Finally, one has to consider that this task is not very suitable to assess memory for single features, which would ideally rely on recognition. By contrast, our procedure involves to retrieval of the binding/relation, thus requiring a reconstruction process. Recognition of individual features and reconstruction of features combinations are distinct processes. Previous studies relying on this task have only focused on the reconstruction element as this allows assessment of the core relational and conjunctive functions for which this paradigm was intended (Parra et al., 2015, Van Geldorp et al., 2015). This is the first study that reports on memory for single features during this reconstruction paradigm. We acknowledge that although KA's performance across a wide range of tasks seems to confirm the presence of relational memory deficits across memory domains (WM and LTM), future studies with more specific designs are needed to investigate whether and to which extent processing in WM relations but not conjunctions also renders memory for constituent parts more vulnerable in patients with hippocampal damage.

7.3. Conjunctive WM binding following hippocampal amnesia

While patient KA failed to hold relational information at both short and long delays, he performed within the controls’ range on the conjunctive binding task only when such bindings were held in memory for 1 sec. Several arguments reinforce our interpretation of impaired relational binding despite relatively preserved conjunctive binding in the patient KA.

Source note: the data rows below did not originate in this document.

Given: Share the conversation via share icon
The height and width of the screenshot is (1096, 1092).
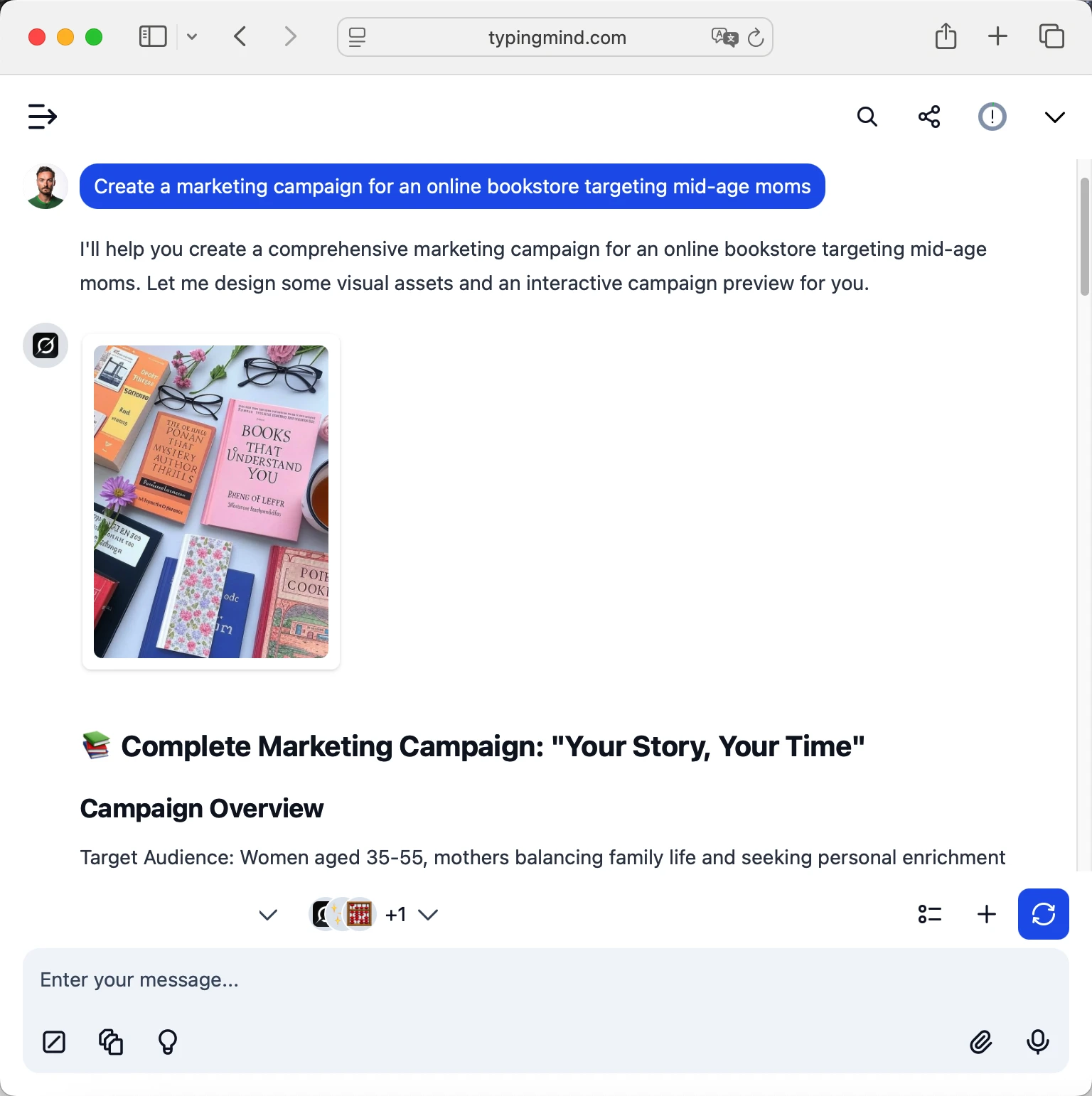Looking at the screenshot, I should point(929,117).
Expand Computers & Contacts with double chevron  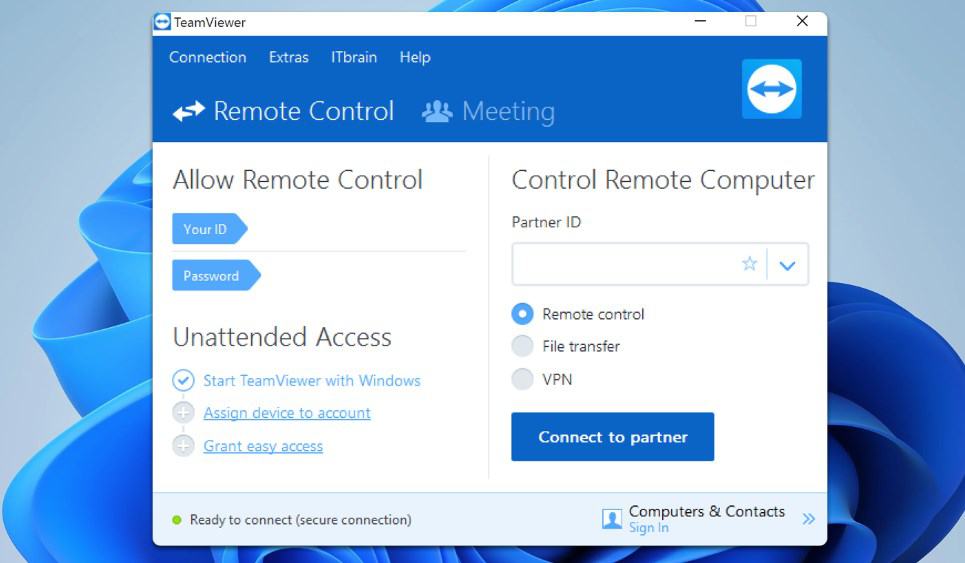pos(809,519)
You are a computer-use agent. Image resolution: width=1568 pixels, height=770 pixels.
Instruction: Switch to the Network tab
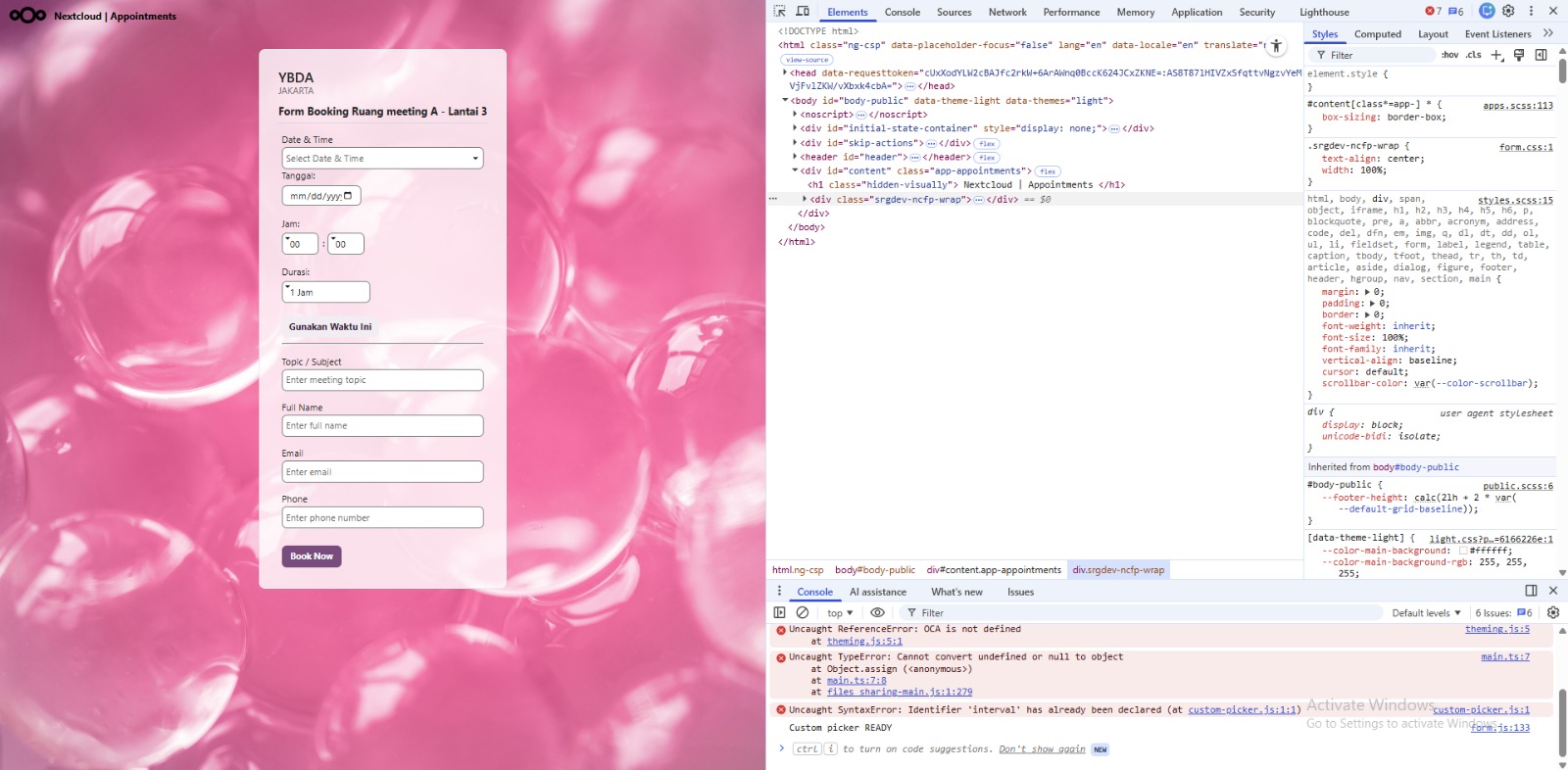[x=1006, y=12]

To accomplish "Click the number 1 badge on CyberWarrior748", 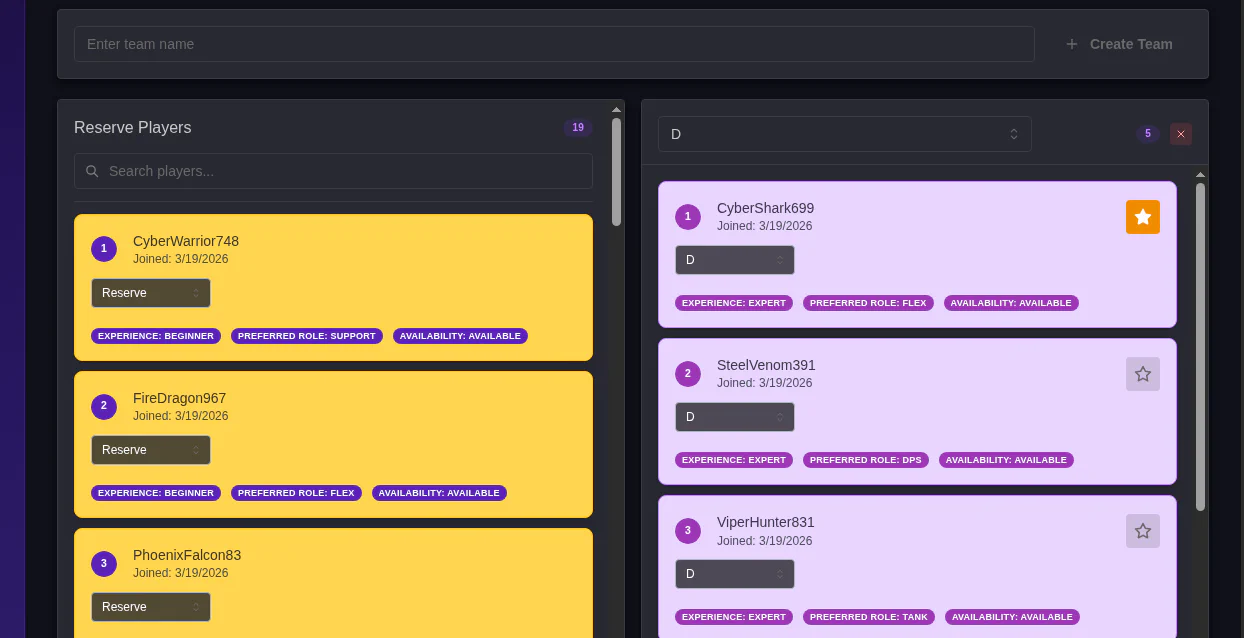I will pos(104,249).
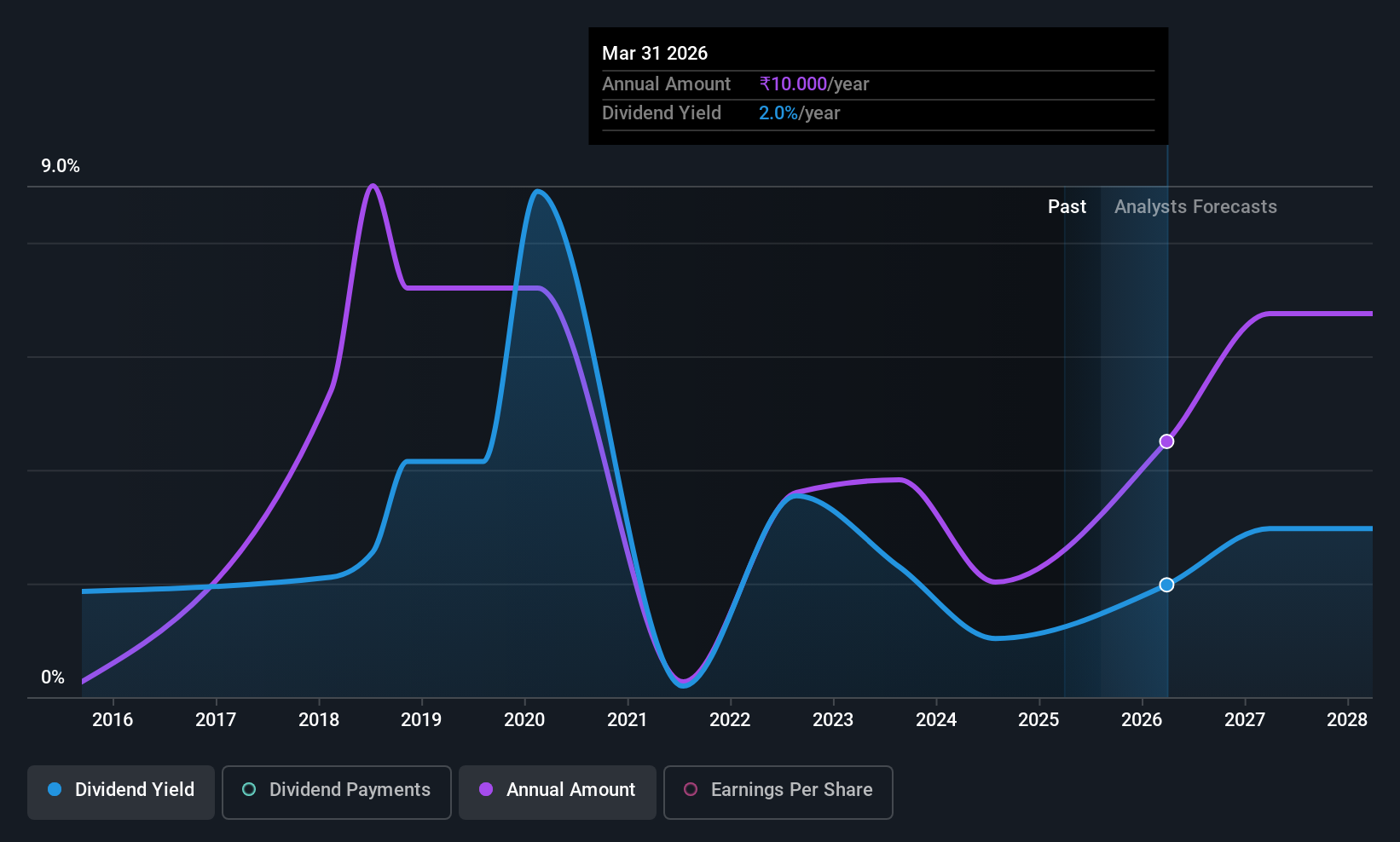The height and width of the screenshot is (842, 1400).
Task: Click the 2.0%/year yield value in tooltip
Action: [799, 113]
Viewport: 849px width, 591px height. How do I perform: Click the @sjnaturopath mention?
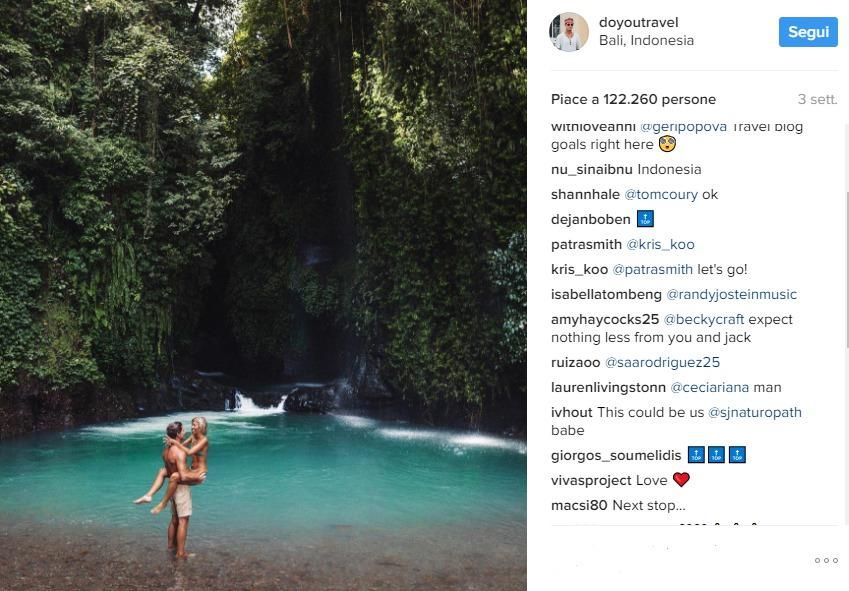click(755, 413)
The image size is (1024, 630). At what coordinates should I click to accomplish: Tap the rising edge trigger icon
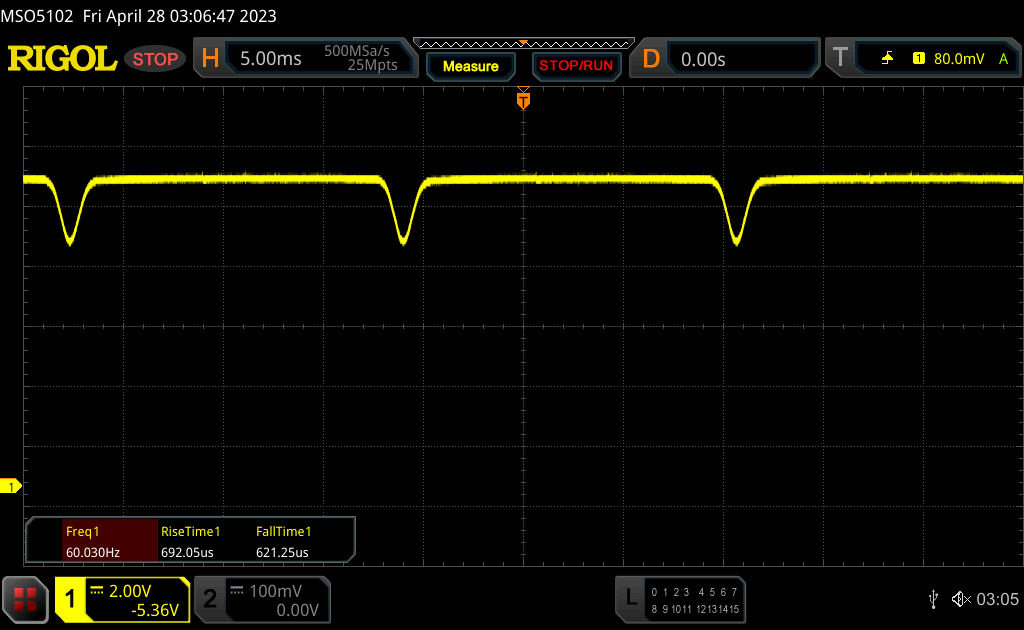pos(887,59)
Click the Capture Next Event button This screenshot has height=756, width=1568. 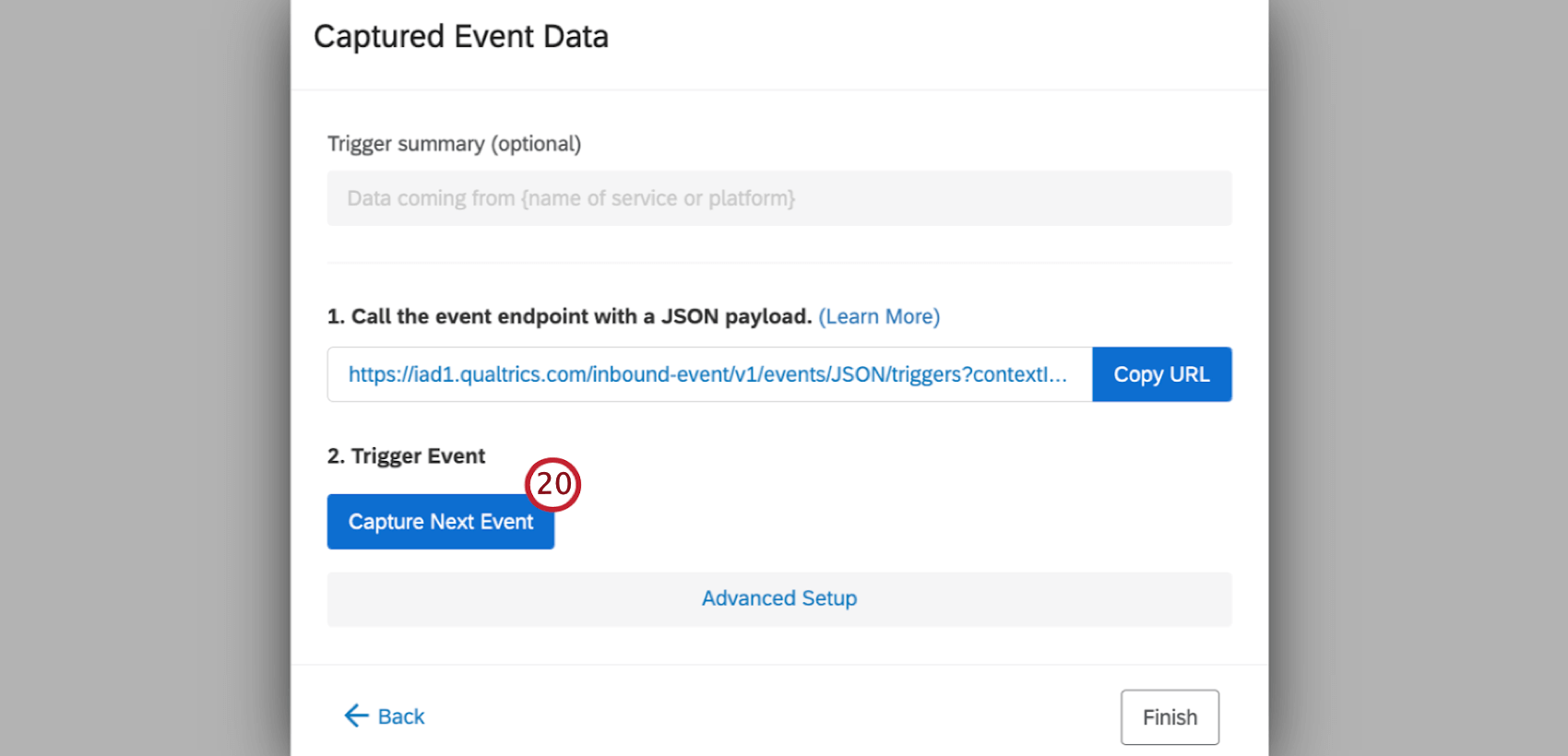point(440,523)
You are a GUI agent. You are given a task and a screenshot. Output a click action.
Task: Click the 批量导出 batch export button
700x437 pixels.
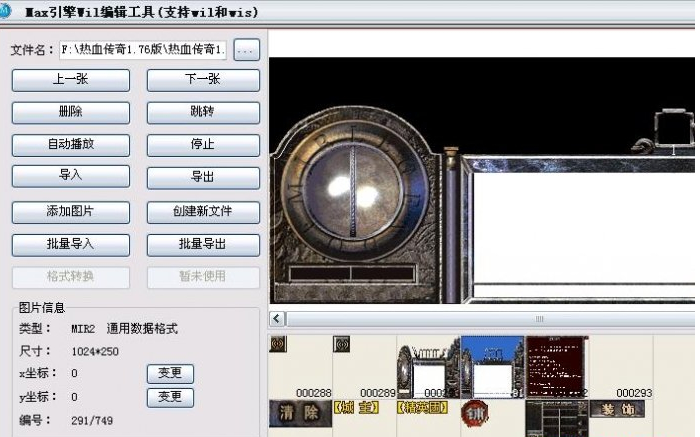pyautogui.click(x=203, y=245)
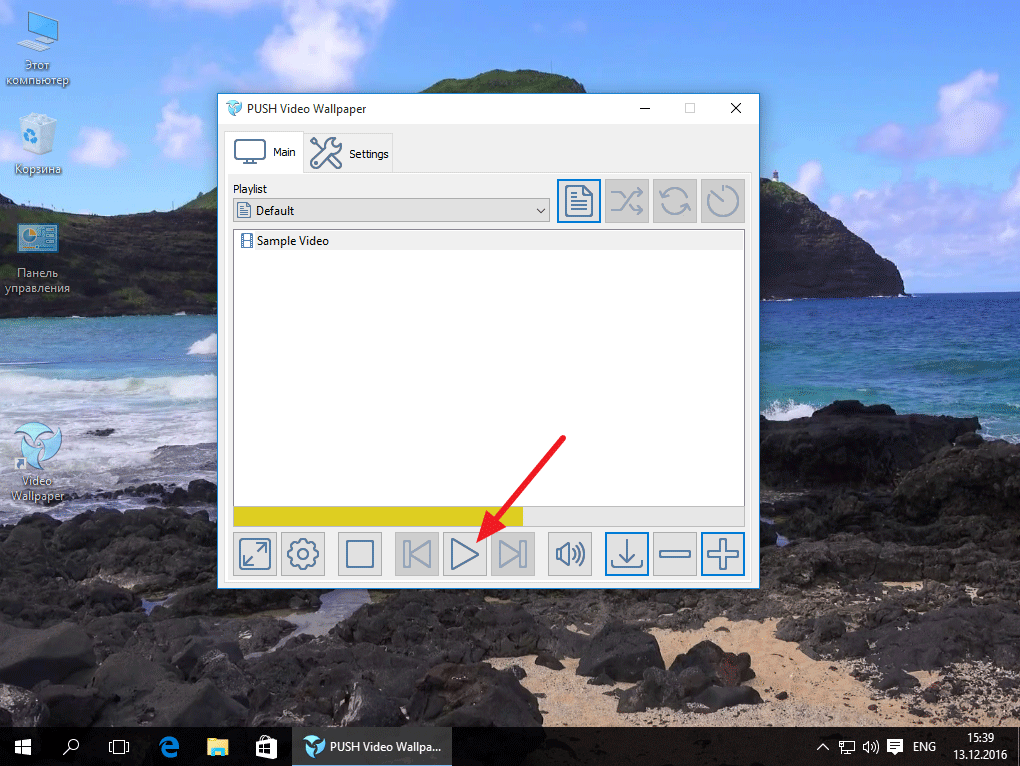
Task: Remove selected video with minus icon
Action: tap(676, 554)
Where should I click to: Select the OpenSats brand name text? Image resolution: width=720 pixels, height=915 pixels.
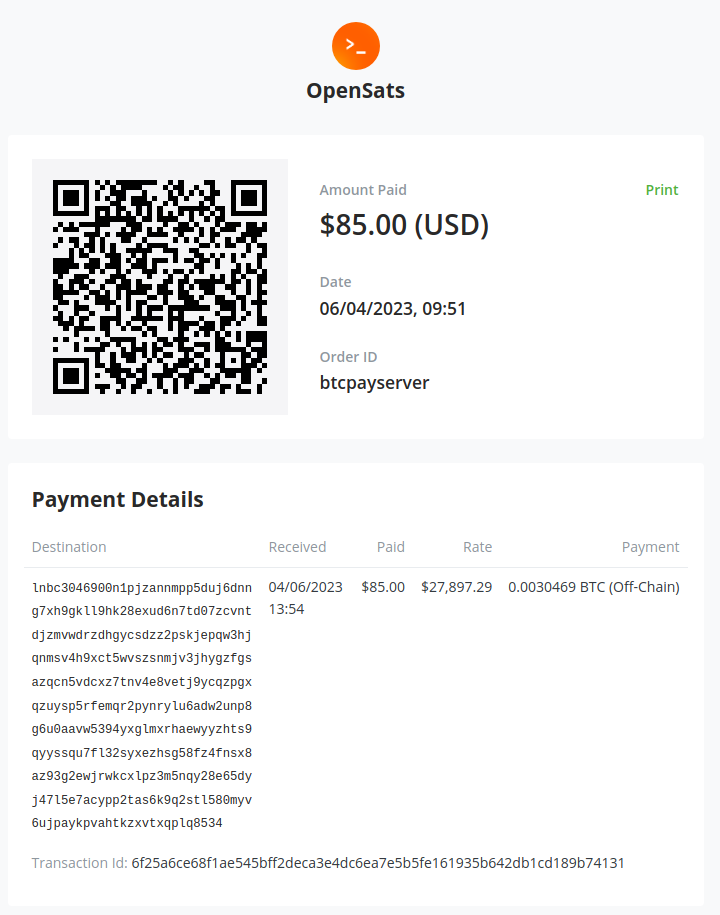pyautogui.click(x=356, y=91)
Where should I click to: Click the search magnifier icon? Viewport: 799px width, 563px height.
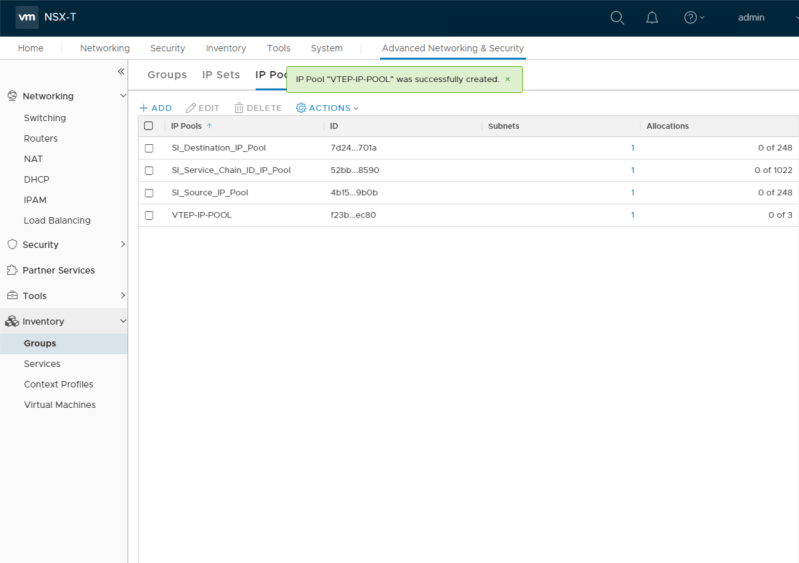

First, the relational and conjunctive binding tasks we used are closely matched, but nonetheless failed to yield any significant statistical association in controls. This result adds to the past reports using similar procedure and generally speaking for the view of two distinct binding constructs (Parra et al., 2009, Parra et al., 2010a, Parra et al., 2010b, Parra et al., 2015).

Second, several arguments do not support the intuition that the relational task may be more complex than the conjunctive task. The task was designed to allow an encoding time of 1 sec per feature in the two conditions (see Fig. 2). We believe this is sufficient amount of time to successfully encode the to be remembered items regardless of perceptual differences across task conditions. The two tasks presented the same type and number of features; the need to associate or integrate them being the only difference between task conditions. We did not find evidence for a significant difference between the two tasks in controls. When computing the difference between raw binding scores at first trial in controls (Relational minus Conjunctive), we found a median score of 1, with 2 controls presenting a negative score, and a majority of controls presenting a score at or below 2. Finally, it is worth noting that the order of the tasks was kept constant across participants, who started with the supposedly more complex condition. These facts all converge to rule out a complexity account for our findings of impaired relational but preserved conjunctive WM binding in the patient KA.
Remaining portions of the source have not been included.